At its core, IQRM reframes quality risk management as a shared, continuous discipline. It’s characterized by:
- Cross-functional ownership of risk: Risk is shared across clinical, operational, data, and quality teams rather than confined to monitoring alone.
- Integrated, function-specific focus on critical risk: Risk signals are reviewed across data management, medical review, and monitoring functions to ensure each team prioritizes what is critical to quality and allocates resources accordingly.
- Continuous risk identification and assessment: Risk is revisited and reassessed as studies evolve, rather than captured once in a static plan.
- Proactive decision-making: Earlier awareness of risk supports timely action before issues escalate or impact trial outcomes.
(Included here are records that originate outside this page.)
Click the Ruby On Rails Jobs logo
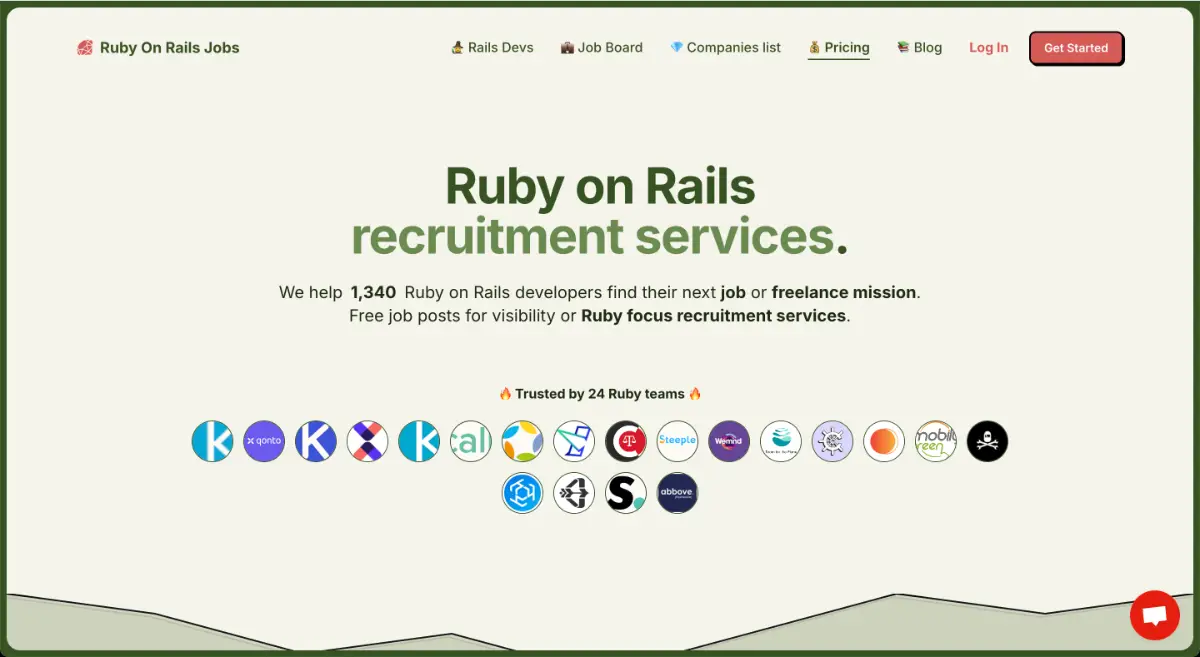The width and height of the screenshot is (1200, 657). click(157, 47)
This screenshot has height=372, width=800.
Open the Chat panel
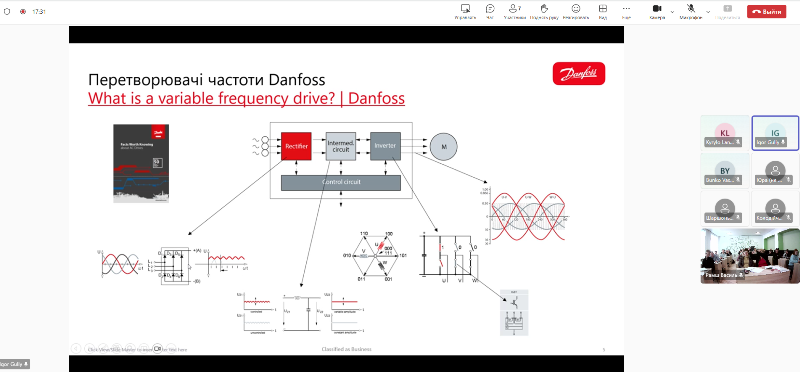coord(490,11)
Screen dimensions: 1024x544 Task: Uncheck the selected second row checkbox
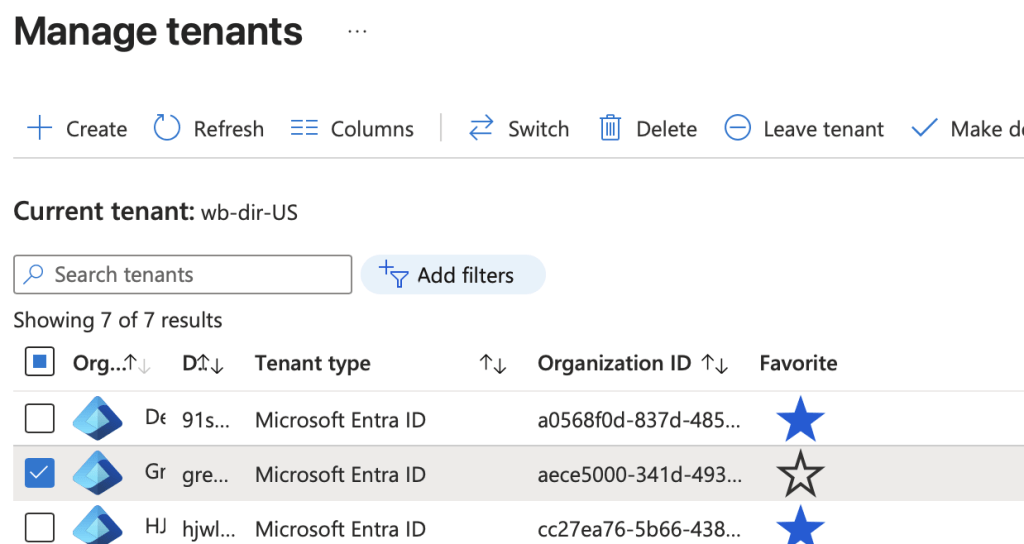click(x=39, y=474)
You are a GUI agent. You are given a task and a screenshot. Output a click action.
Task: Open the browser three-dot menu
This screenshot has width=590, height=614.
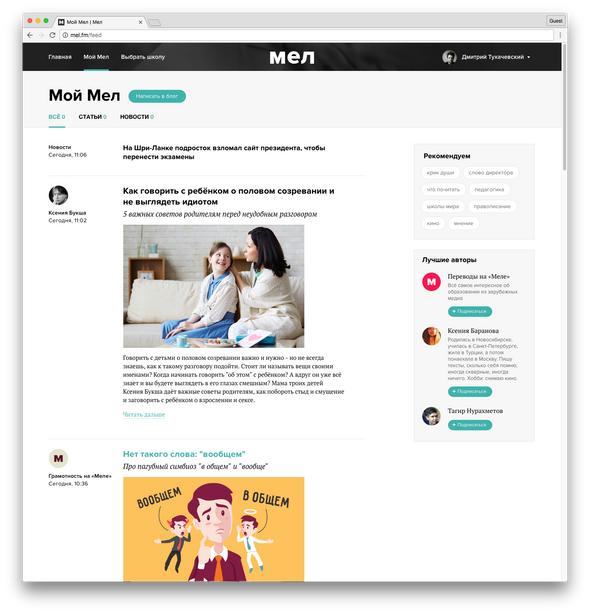tap(560, 35)
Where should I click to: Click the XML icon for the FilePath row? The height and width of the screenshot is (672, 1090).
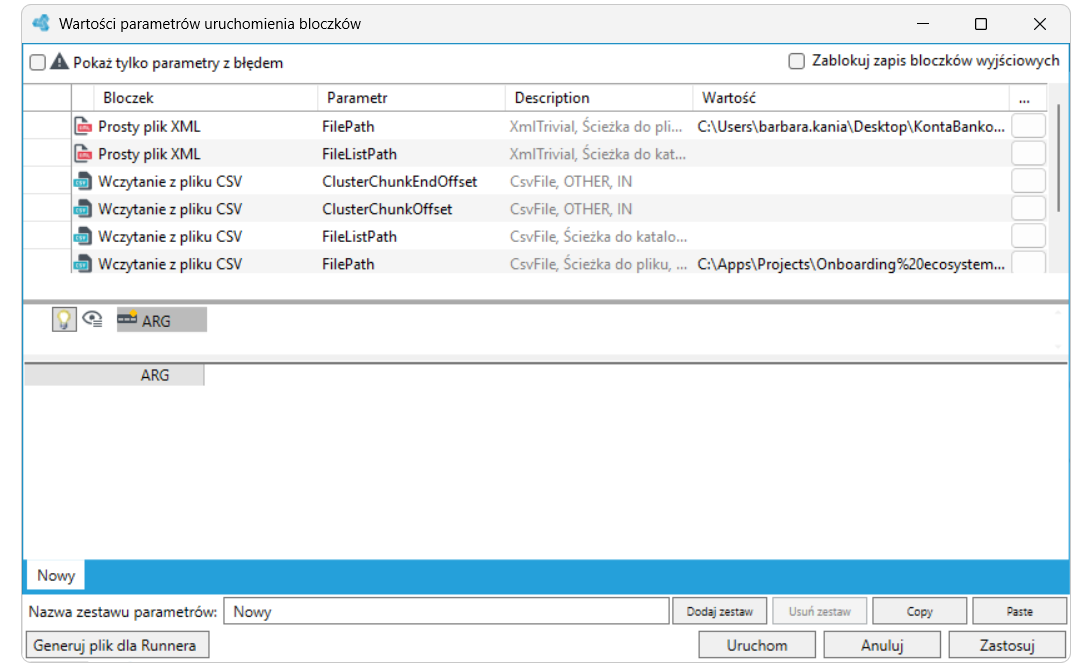83,126
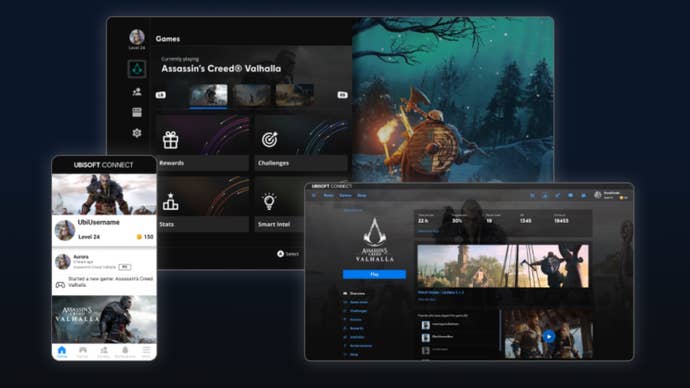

By shifting risk management from a reactive activity to an integrated way of working, IQRM enables sponsors to better anticipate challenges, align oversight with what matters most, and improve both trial quality and operational confidence.
Why IQRM Is Becoming Possible Now
Operationalizing IQRM requires the ability to:
- Unite clinical, operational, and quality data from across systems.
- Apply advanced analytics to highlight meaningful patterns and emerging issues.
- Gain accessible and actionable insights so teams can assess risk and respond early.
Until recently, fragmented systems, siloed data, and limited analytical capabilities made it hard for teams to see and interpret the same information in time to act. But advances in data integration, analytics, and centralized review capabilities are beginning to change that.
Enabling IQRM in Clinical Trials
IQRM does not replace RBQM. It represents the outcome organizations are trying to achieve when RBQM is executed in an integrated, cross-functional way.
But IQRM cannot be achieved through process alone. It requires a platform that unifies data, connects strategy to execution, and makes cross-functional decisions traceable and defensible.
This is where the partnership between eClinical Solutions and ZS becomes meaningful: combining a centralized, RBQM-enabled data foundation with analytics and domain expertise to support IQRM in practice.
elluminate RBQM, part of the elluminate Clinical Data Cloud®, supports proactive management of protocol and process risks at the study and portfolio levels. It provides a centralized, analytics-ready environment with configurable monitoring and workflows that support cross-functional oversight aligned to critical risk. By consolidating data review into a unified platform, organizations can make defensible decisions while improving efficiency and regulatory confidence. ZS brings life sciences consulting expertise to help organizations design lean process and adopt new ways of working. Their experience supporting large R&D organizations helps ensure risk-based approaches are applied consistently and effectively.
Together, the partnership enables sponsors to operationalize IQRM by aligning data, analytics, and decision-making across a study’s lifecycle.